Because application developers cannot rely on widespread
support for multicast within the network, they have
developed their own techniques for providing
multicast services.
Consequently, recent work on multicast has fragmented
into countless schemes tuned for specific applications
and operating environments.
Few of these approaches are interoperable and few
work outside the narrow environment for
which they were designed.
This proliferation of divergent approaches to
implementing multicast service threatens to undermine
deployment of a common multicast infrastructure that can
be used by a variety of applications.
This dissertation examines the design issues surrounding
multicast technology.
Based on lessons learned from previous techniques for
implementing multicast,
we propose a new multicast service called Aspen.
Aspen combines the most promising ideas and techniques
from network-level multicast with emerging application-level
multicast technology to provide a service that is
efficient and scalable, and also flexible enough to
support a range of multicast applications.
This approach of splitting the implementation of a multicast
service into separate network- and application-level
components is called \emph{hybrid multicast}.
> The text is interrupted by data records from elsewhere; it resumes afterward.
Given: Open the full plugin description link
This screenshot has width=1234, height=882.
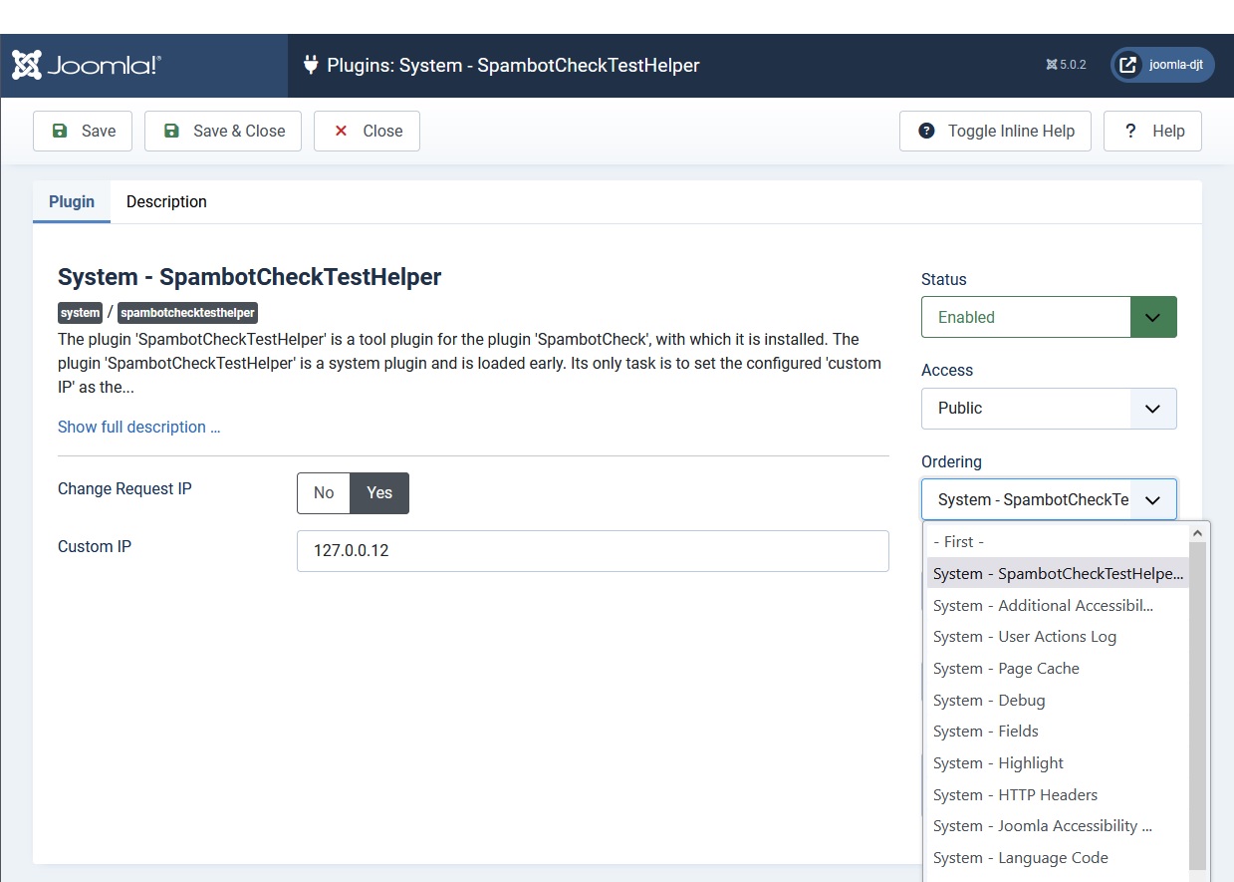Looking at the screenshot, I should 138,427.
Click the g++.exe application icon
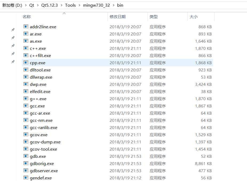This screenshot has width=247, height=181. coord(26,99)
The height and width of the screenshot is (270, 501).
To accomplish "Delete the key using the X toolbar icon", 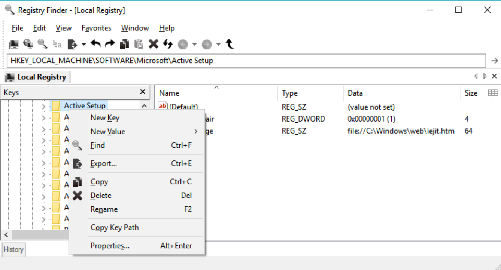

One important lesson from past efforts to implement multicast
is that, given the wide range of multicast applications,
a narrow service interface will leave the implementation
layer with insufficient information about the behavior of the
application to implement the service efficiently.
To address this problem, we propose a novel scheme by which applications
can convey hints and requirements to the implementation layer.
Incorporating this information from applications into the
implementation of a multicast session is an integral part of
the Aspen architecture.
In addition to proposing this hybrid multicast architecture,
we describe a specific protocol and implementation.
The architecture and implementation are evaluated through
a combination of analysis, simulation, and live experiments.